The court heard the pair began to “charm” the woman with talk of Our Lady of Lourdes and then started to become pushy with her. George, who gardaí established was Thomas O’Driscoll, began filling a room in her home with machinery and tools whilst Patrick O’Driscoll continued the conversation.
Vulnerable
The court heard the woman started to feel vulnerable as Patrick O’Driscoll became more aggressive and the men told her to write six cheques, which she made out for almost €25,000 in total. She was told to rewrite cheques because they did not want them crossed.
The woman contacted AIB in Skibbereen on November 23rd, 2018, and was told two cheques had been cashed to the sum of €6,500. The other cheques were cancelled by the bank, who advised the woman to contact gardaí.
She told gardaí that she was “bewildered” and could not believe what had happened. The men made no admissions when they were initially arrested in January of last year.
In her victim impact statement, the woman said she was very worried when the men came to her house but that her instincts told her “not to show fear”.
She told the court she was going through “a lot of trauma” at the time and was not in “the proper frame of mind” to deal with the men. She added that she was “frightened and embarrassed” by the incident.
The men have each paid €6,000 in compensation and their barristers said they had €4,000 each held in relation to their bail which they wanted to give to the woman.
‘Not professional’
Mahon Corkery, barrister for Thomas O’Driscoll, said the offence was “not professional or thought out” and that the guilty plea was of significance because the victim did not have to give evidence in court.

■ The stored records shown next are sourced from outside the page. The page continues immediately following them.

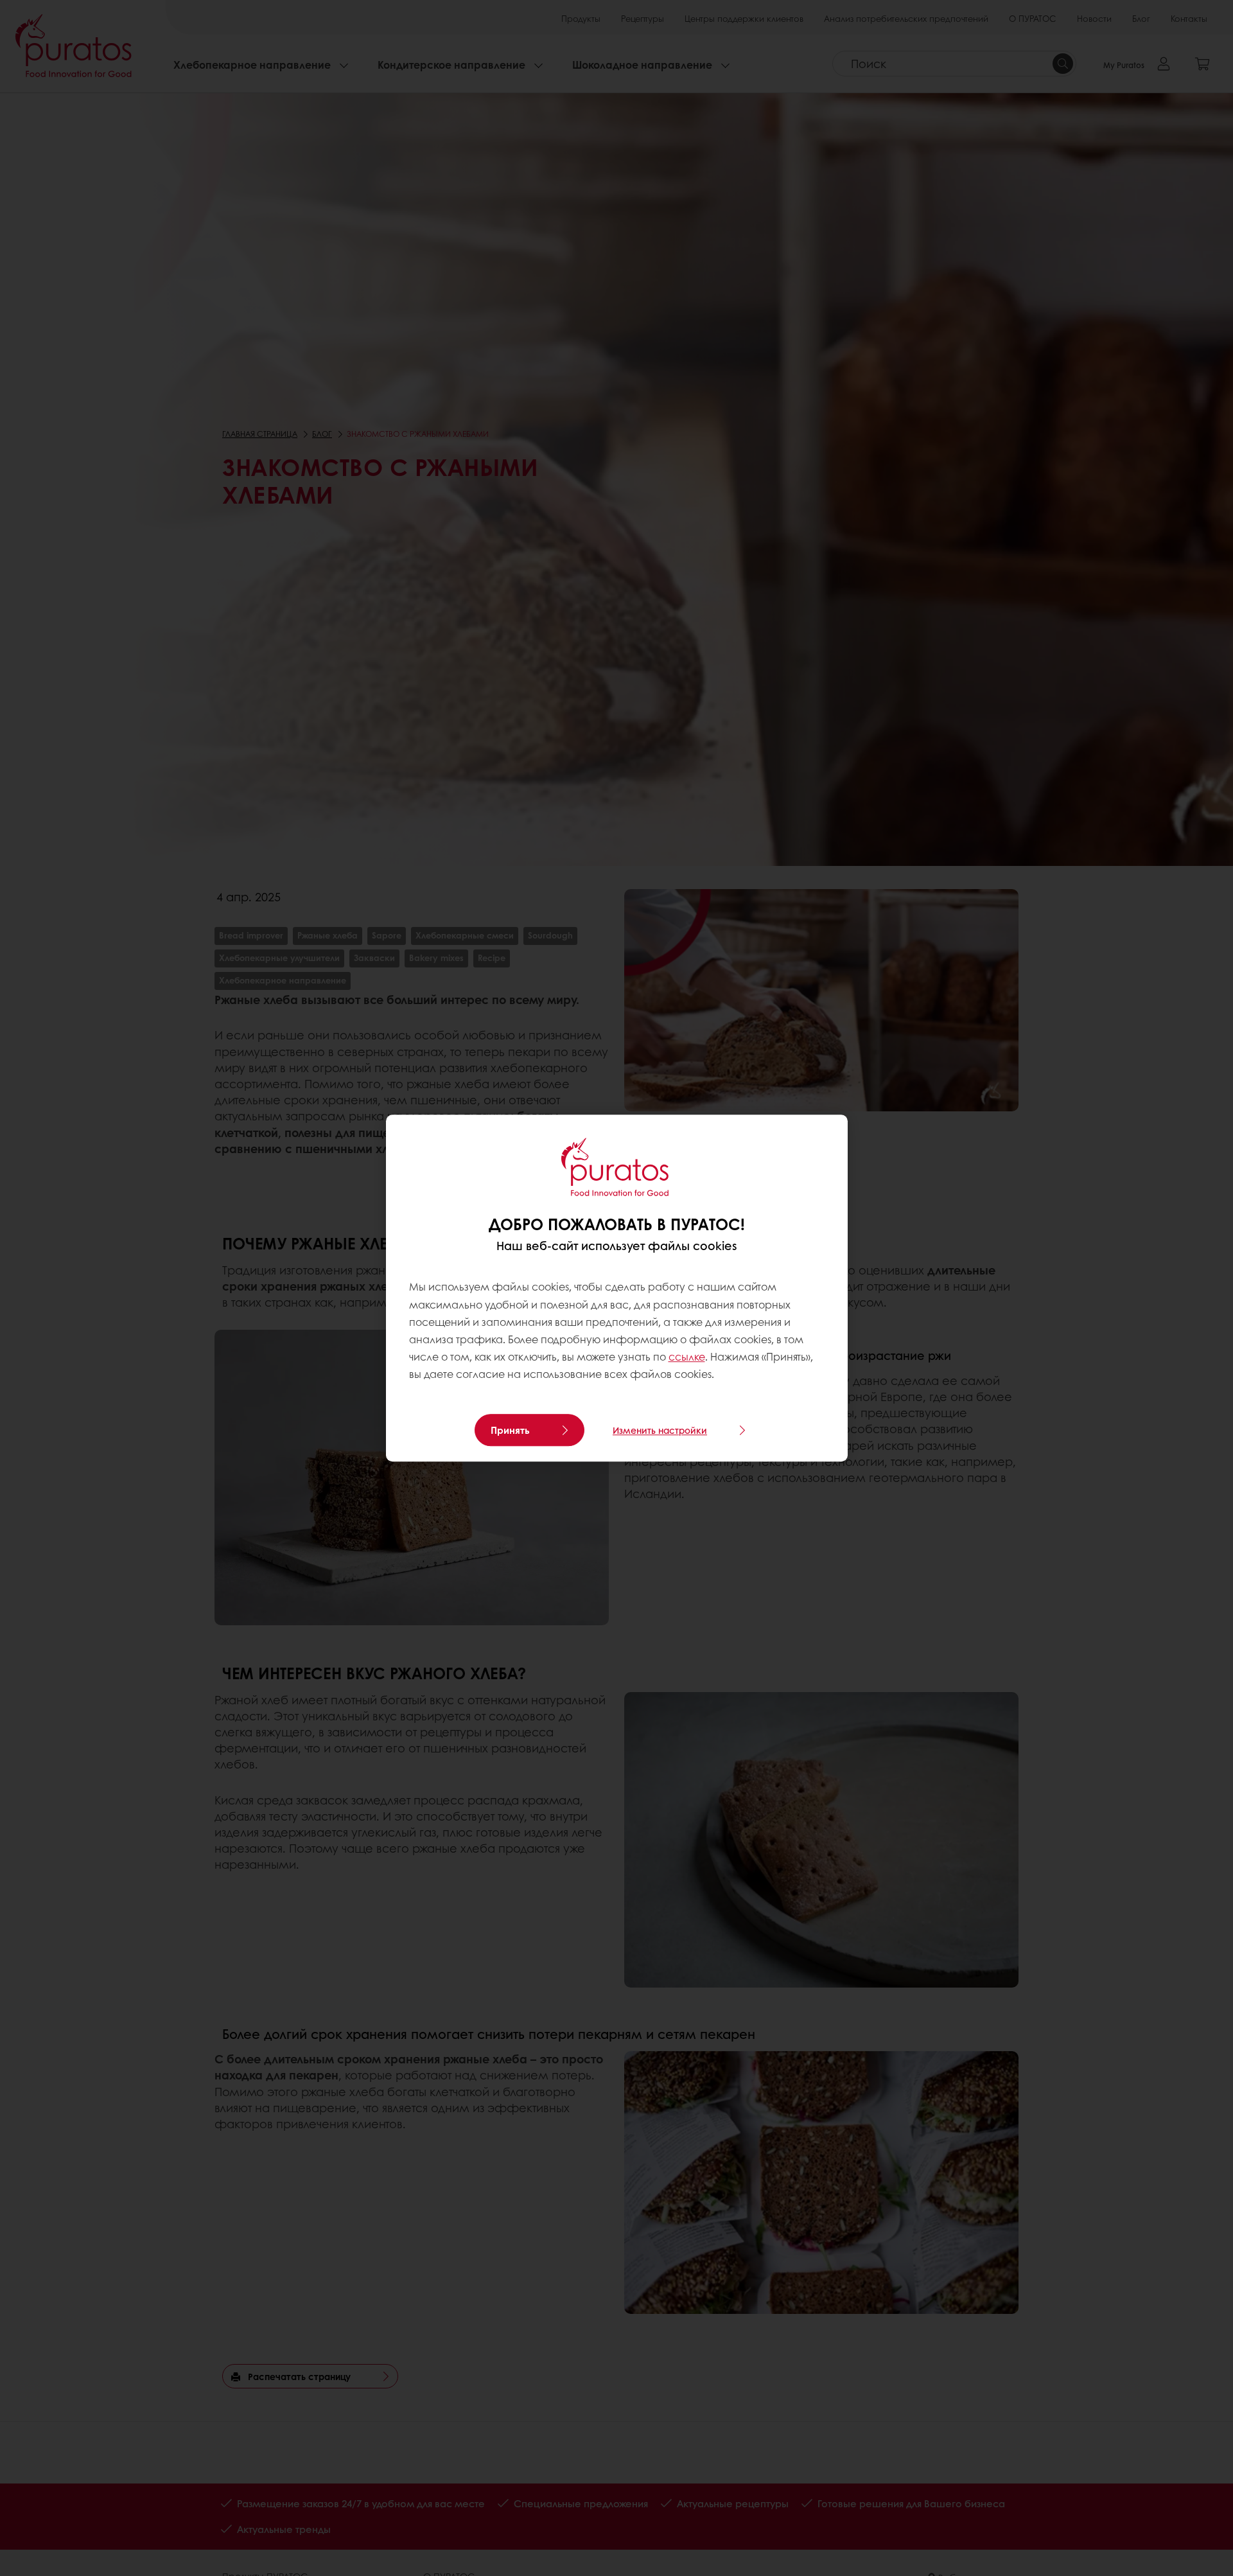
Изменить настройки (660, 1430)
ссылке (687, 1356)
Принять (510, 1430)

Ray Boland, barrister for Patrick O’Driscoll, appealed for leniency given that his client had never been before the circuit court previously.
Judge Seán Ó Donnabhain said it was a “phenomenally serious offence” in which the brothers had followed “an elderly and vulnerable woman home to a remote location”. He said the men were “overbearing” and did not give the woman “time to breathe much less think.”
Describing their behaviour as a “total invasion of the privacy of the woman” he jailed the men for two years each.